Splenectomy is indicated in the transfusion-dependent patient when hypersplenism increases blood transfusion requirement and prevents adequate control of body iron with chelation therapy. An enlarged spleen—without an associated increase in transfusion requirement—is not necessarily an indication for surgery. Patients with hypersplenism may have moderate to enormous splenomegaly, and some degree of neutropenia or thrombocytopenia may be present.
Annual transfusion volume exceeding 225 to 250 mL/kg per year with packed red blood cells (hematocrit 75 percent) may indicate the presence of hypersplenism. The volume calculation should be corrected if the average hematocrit is less than 75 percent. The possible development of alloantibody should also be ruled out. Splenectomy should be avoided unless there is an inability to maintain iron balance with optimal chelation, or if there are clinically significant complications such as pancytopenia and marked enlargement. Often, hypersplenism develops because of a low pre-transfusion hemoglobin. Increasing the pre-transfusion hemoglobin to between 9.5 and 10 may reverse hypersplenism.
If a decision to perform surgery is made, partial or full splenectomy is the option. Partial splenectomy is a complicated surgery utilized to preserve some splenic function. It should be reserved for infants requiring splenectomy. Full splenectomy can usually be performed by laparoscopic technique. However, open procedure is necessary in cases of marked splenomegaly. The indications for splenectomy in hemoglobin H–Constant Spring patients are different than in beta-thalassemia disorders. Transfusion-dependent infants with hemoglobin H–Constant Spring respond rapidly to splenectomy but require prophylactic anticoagulation because of a high incidence of serious thrombosis.
Patients must receive adequate immunization against Streptococcus pneumoniae, Haemophilus influenzae type B, and Neisseria meningitides prior to surgery. Splenectomy should be avoided in children younger than five years because of a greater risk of fulminant post-splenectomy sepsis.
After splenectomy, patients should receive oral penicillin prophylaxis (250 mg twice daily) and be instructed to seek urgent medical attention for a fever over 101º Fahrenheit.

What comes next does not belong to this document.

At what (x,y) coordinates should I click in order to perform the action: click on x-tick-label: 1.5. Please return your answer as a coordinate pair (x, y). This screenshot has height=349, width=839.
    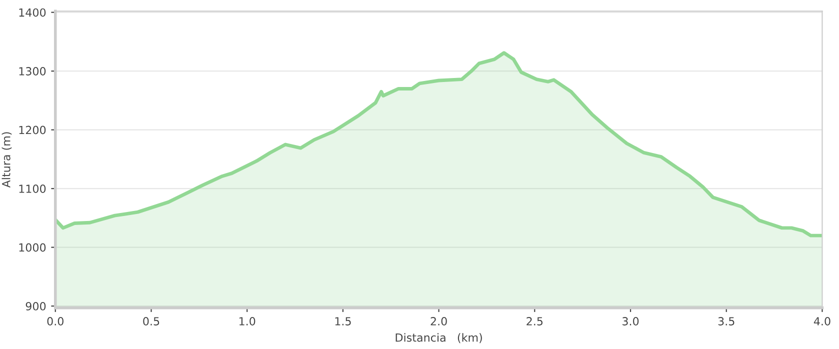
    Looking at the image, I should click on (343, 322).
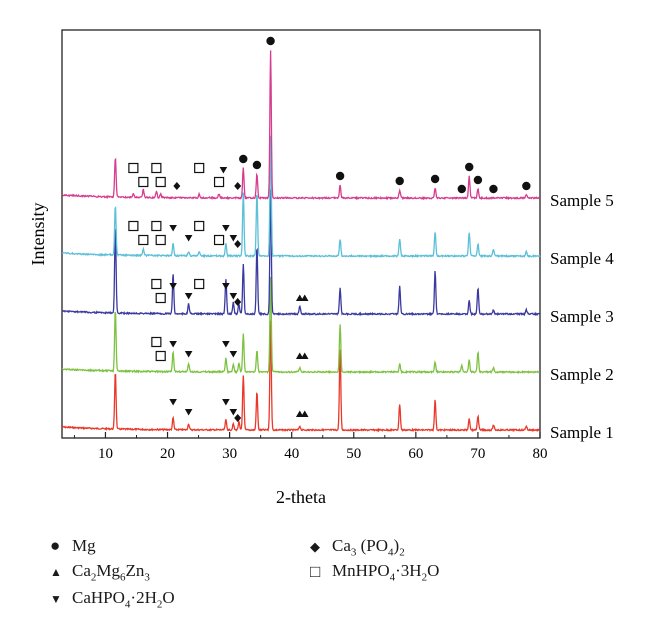 The height and width of the screenshot is (640, 660). What do you see at coordinates (540, 454) in the screenshot?
I see `x-tick-label: 80` at bounding box center [540, 454].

Post-splenectomy thrombocytosis is common, and low-dose aspirin should be given during this time. Another complication following splenectomy is the development of a thrombophilic state. Venous thromboembolism, more common in thalassemia intermedia and hemoglobin H–Constant Spring, can develop following splenectomy.
Patients should have annual echocardiographic measurement of the pulmonary artery pressure to monitor for development of pulmonary hypertension.

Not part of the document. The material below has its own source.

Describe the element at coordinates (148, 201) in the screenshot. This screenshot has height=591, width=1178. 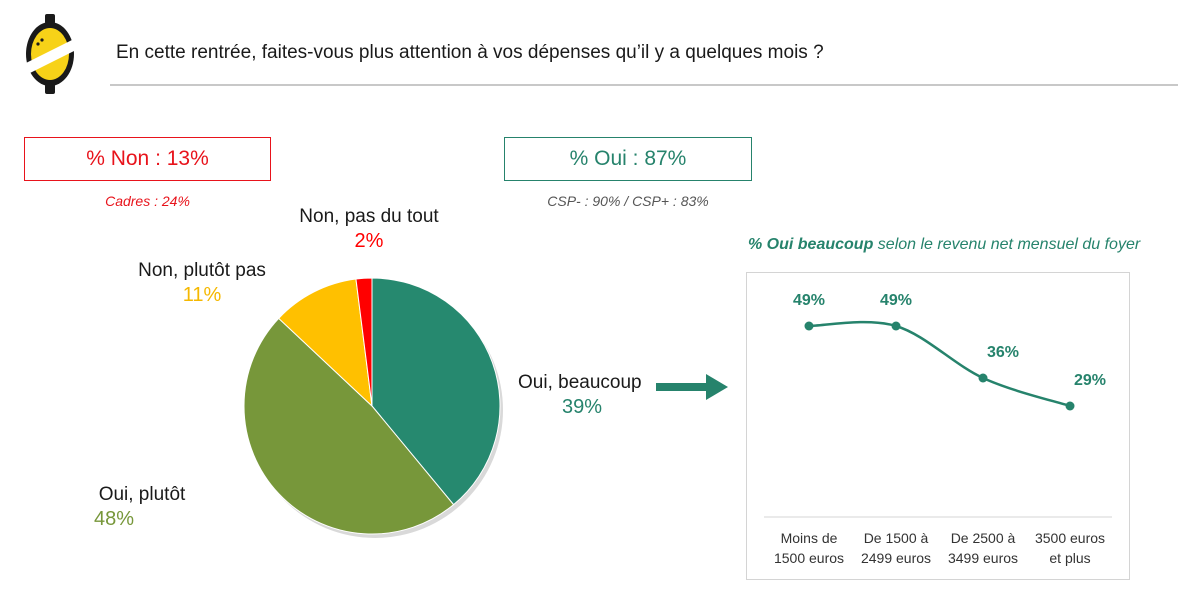
I see `non-subgroup-note: Cadres : 24%` at that location.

People with thalassemia are at increased risk of thrombosis. Thrombotic events include pulmonary embolism, arterial occlusion, portal thrombosis, and deep vein thrombosis. Approximately 1 to 2 percent of thalassemia major patients and 5 percent of thalassemia intermedia patients experience a serious thrombosis. One of the most common and serious complications is stroke. Recent brain MRI studies suggest that thalassemia patients (particularly those with thalassemia intermedia) are at high risk for subclinical infarction or silent stroke. Splenectomy significantly increases the prevalence of thrombotic events. Inadequate transfusion may increase the risk of thrombosis secondary to increased release of procoagulant red cell particles. Many people recommend that all post-splenectomy patients should receive anti-platelet or anti-thrombosis therapy with aspirin or low dose warfarin.